EXERCISE: Write down the lines exactly as they appear, from the one that contains "This screenshot has width=1118, height=698." through the final line of the records, so that both ends are kept and no pictures come along.

DATASET ENTRIES:
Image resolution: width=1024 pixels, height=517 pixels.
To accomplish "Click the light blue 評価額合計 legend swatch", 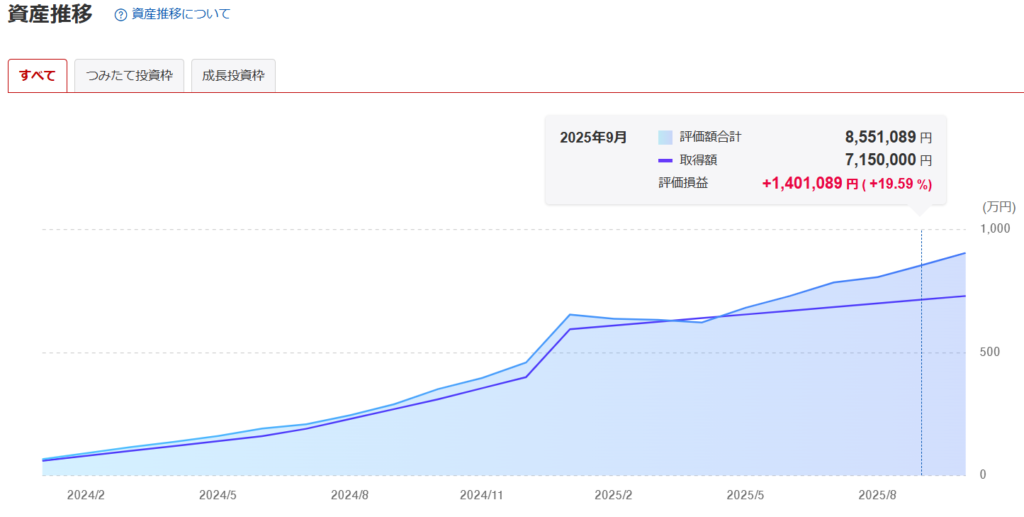I will 665,137.
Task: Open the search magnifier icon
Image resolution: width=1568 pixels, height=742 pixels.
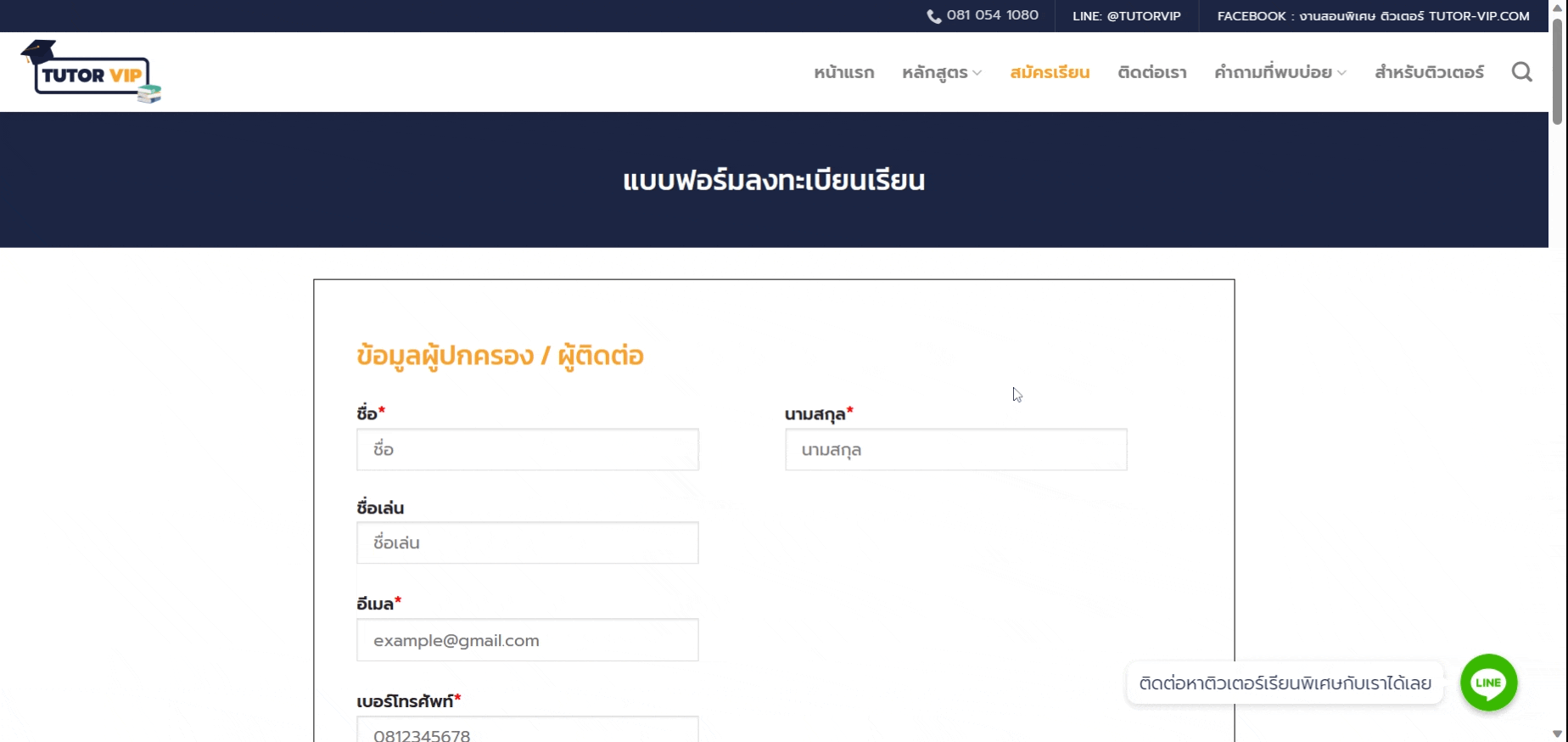Action: click(x=1521, y=72)
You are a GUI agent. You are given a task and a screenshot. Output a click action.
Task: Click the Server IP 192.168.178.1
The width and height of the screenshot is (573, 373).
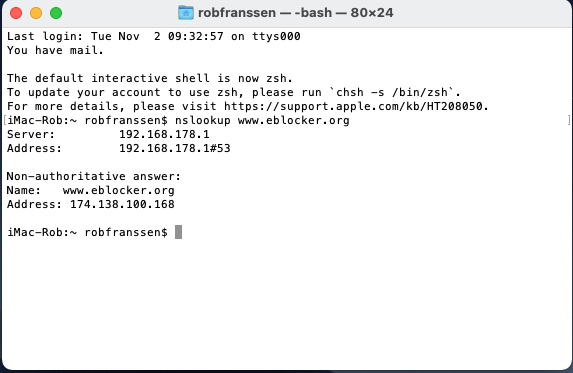164,134
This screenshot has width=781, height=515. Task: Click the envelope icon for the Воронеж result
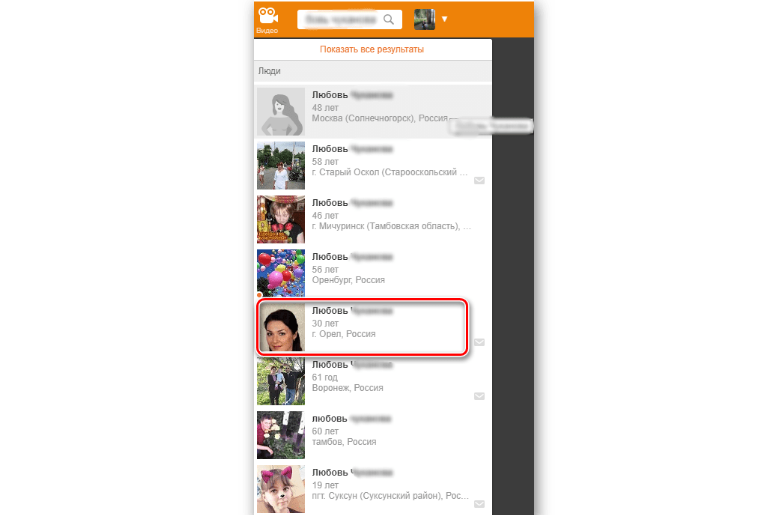point(479,397)
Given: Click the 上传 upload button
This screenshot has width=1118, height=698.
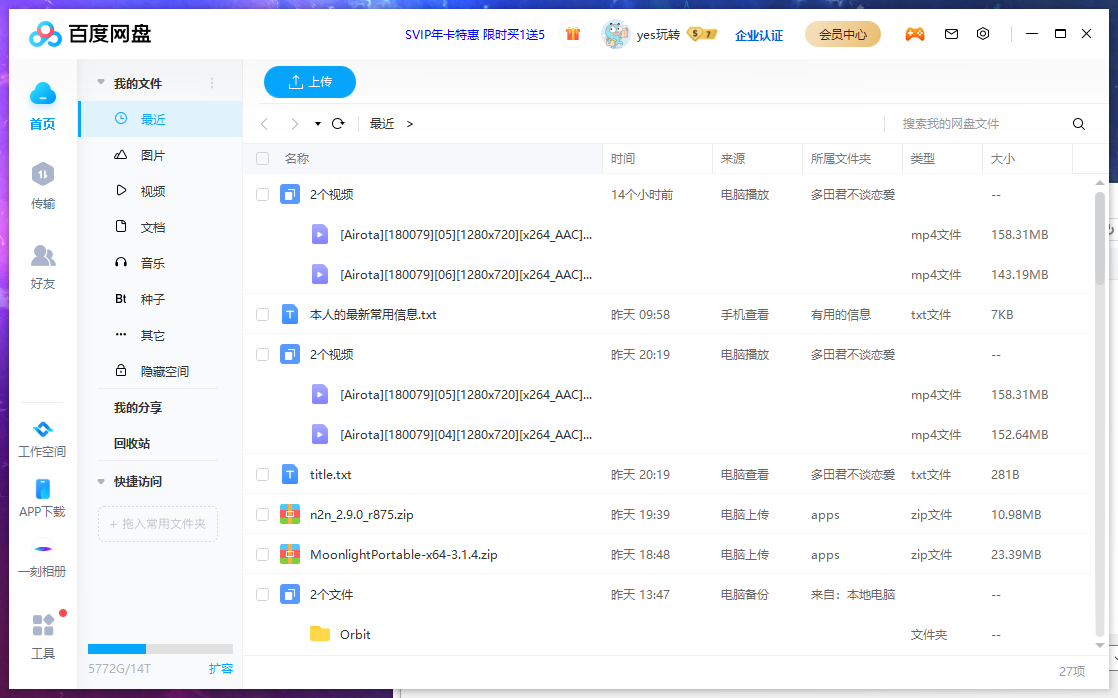Looking at the screenshot, I should tap(309, 82).
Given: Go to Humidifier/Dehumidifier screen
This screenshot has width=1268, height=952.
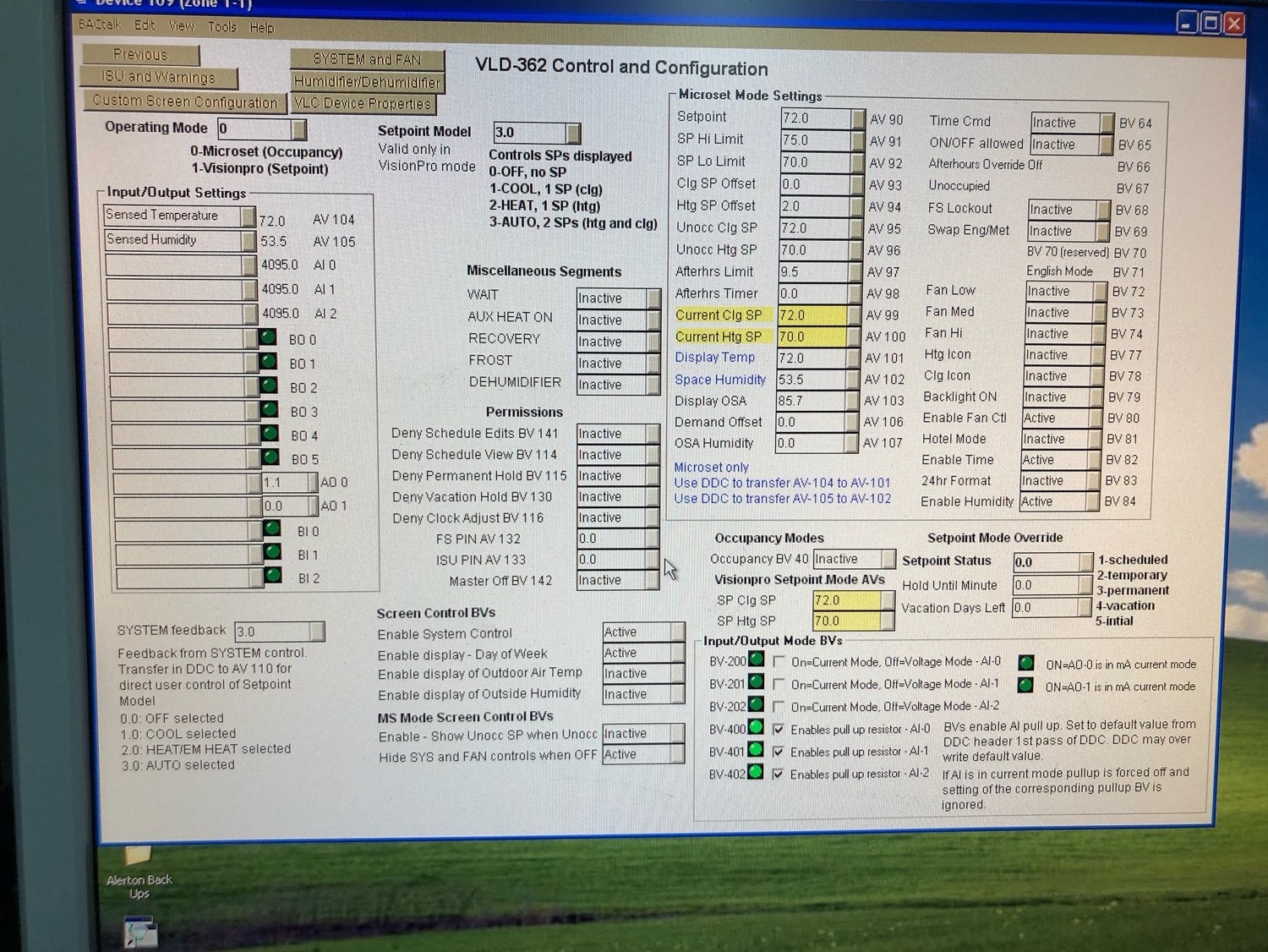Looking at the screenshot, I should click(x=367, y=82).
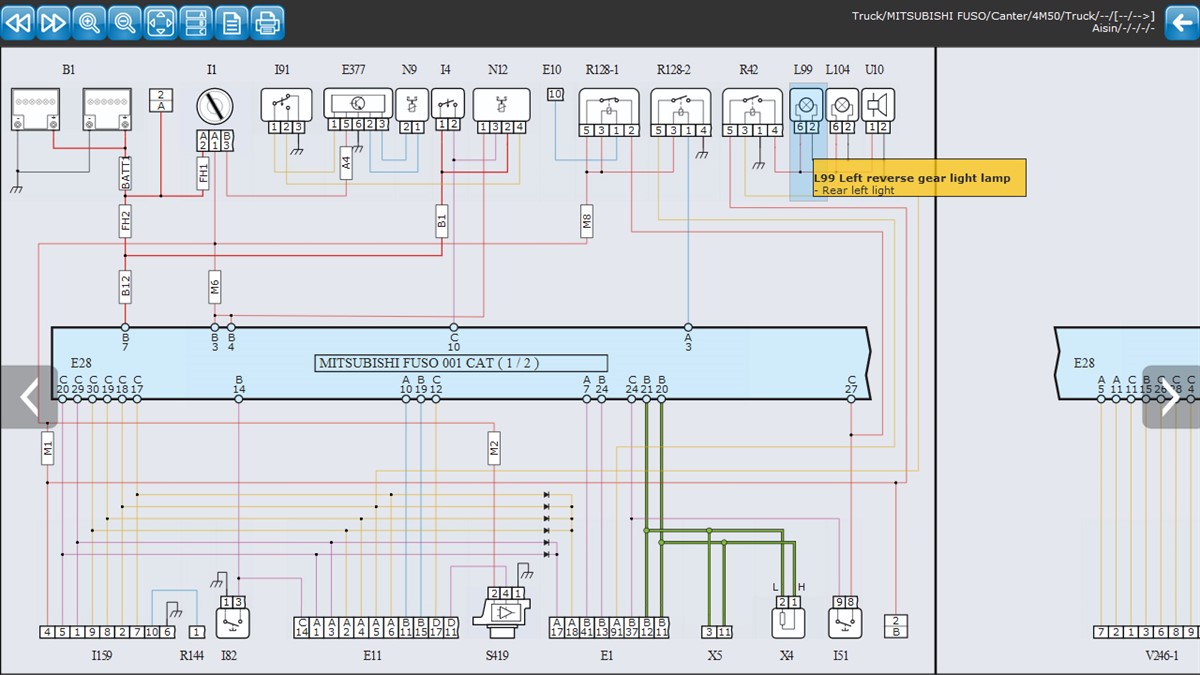Select the L99 reverse light lamp component
The height and width of the screenshot is (675, 1200).
(x=807, y=110)
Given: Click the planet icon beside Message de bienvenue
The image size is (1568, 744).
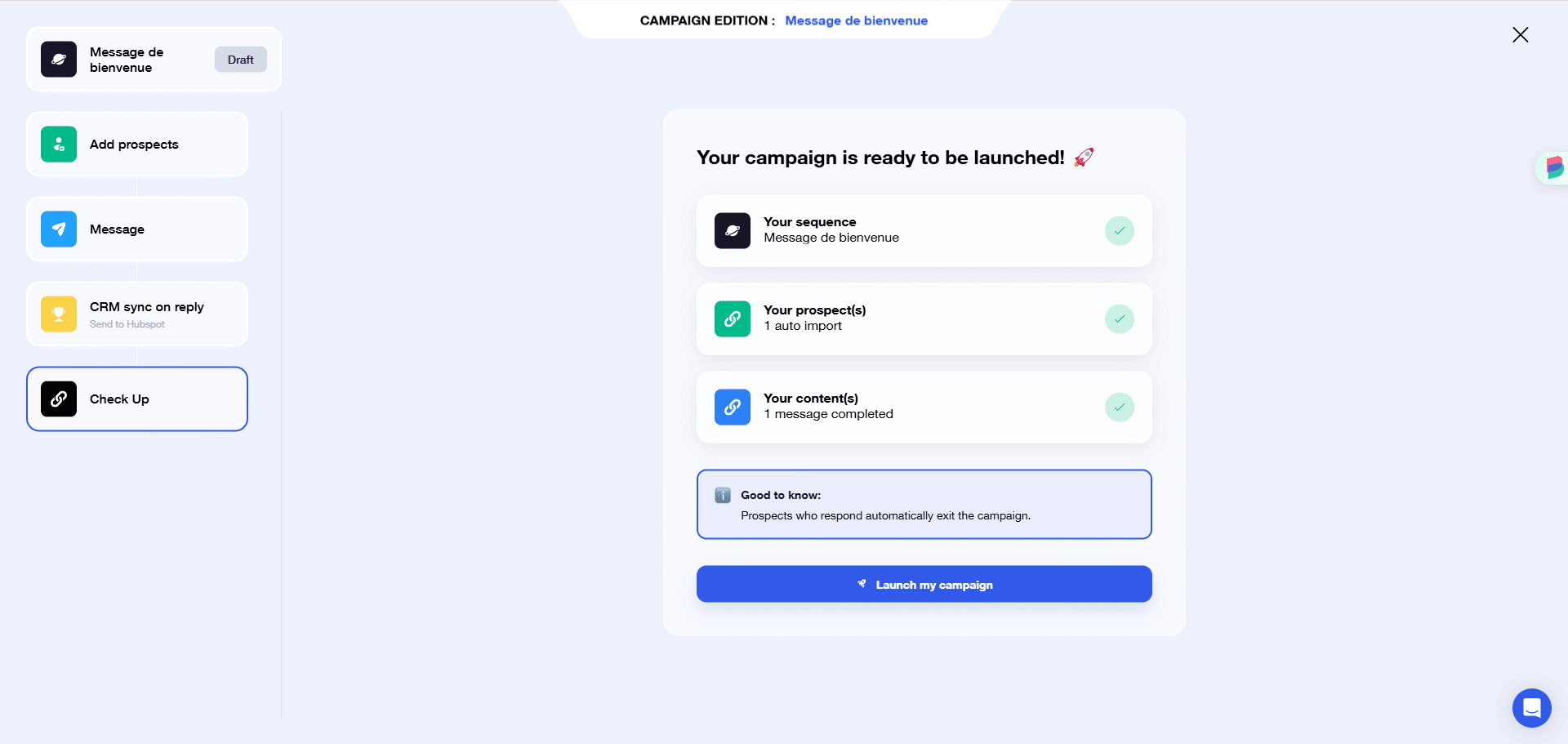Looking at the screenshot, I should pos(59,60).
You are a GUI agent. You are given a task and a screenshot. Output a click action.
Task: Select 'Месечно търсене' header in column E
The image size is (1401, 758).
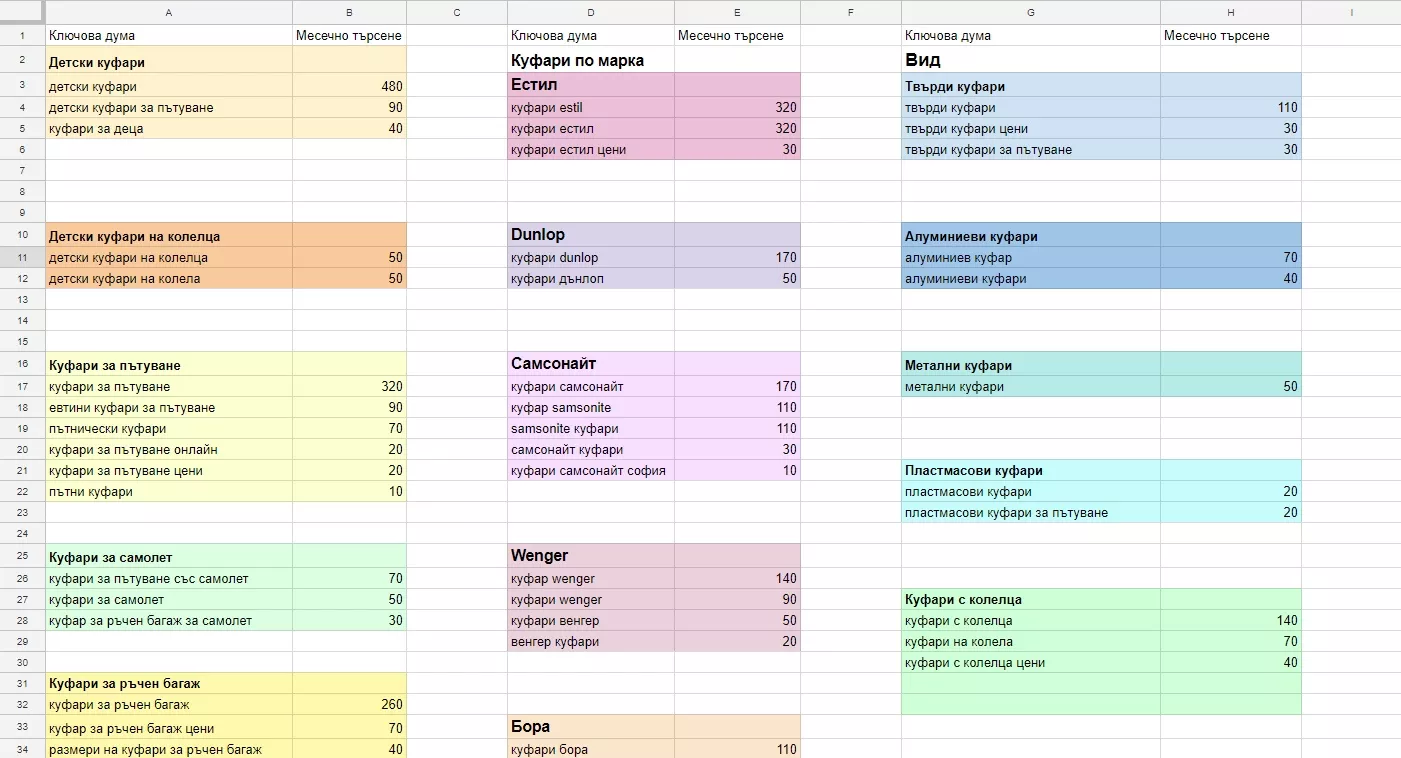click(738, 35)
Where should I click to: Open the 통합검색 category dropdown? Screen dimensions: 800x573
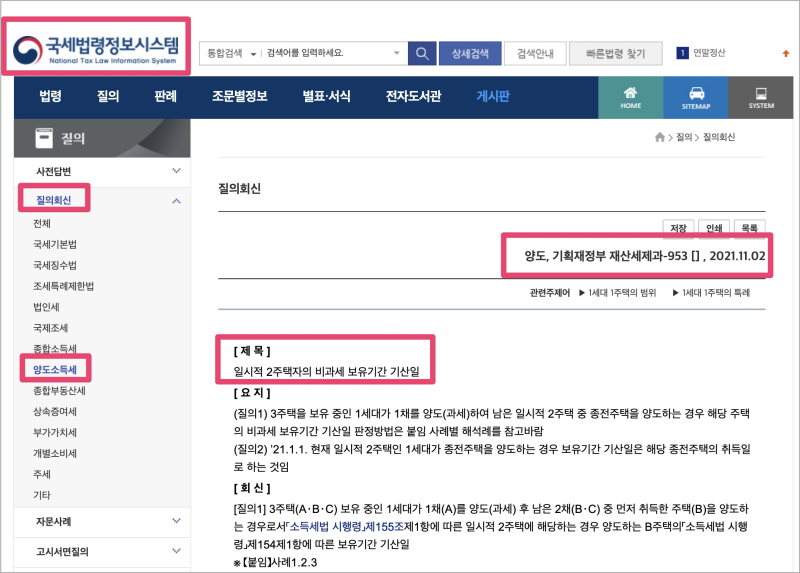231,53
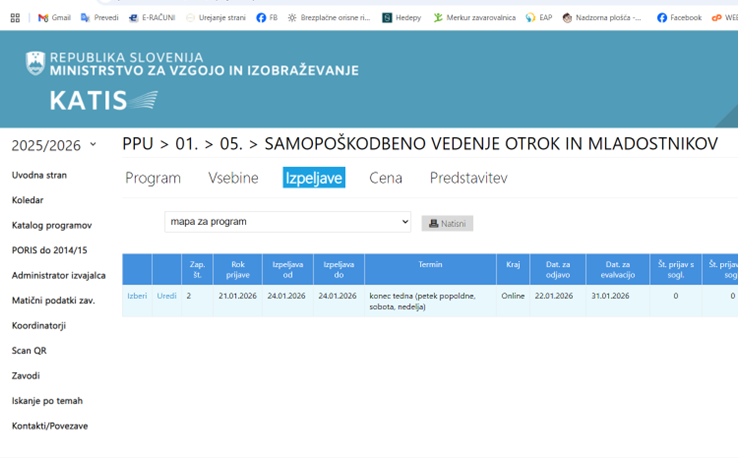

WRITTEN ANSWER:
This screenshot has width=1118, height=698.
Looking at the screenshot, I should tap(309, 82).
Given: Go to Humidifier/Dehumidifier screen
This screenshot has width=1268, height=952.
Looking at the screenshot, I should click(x=367, y=82).
Select the L99 reverse light lamp component
The height and width of the screenshot is (675, 1200).
(x=807, y=110)
Given: Click the planet icon beside Message de bienvenue
The image size is (1568, 744).
Looking at the screenshot, I should pos(59,60).
You are a GUI agent. You are given a task and a screenshot. Output a click action.
Task: Select 'Месечно търсене' header in column E
The image size is (1401, 758).
click(738, 35)
Where should I click to: Open the 통합검색 category dropdown? Screen dimensions: 800x573
231,53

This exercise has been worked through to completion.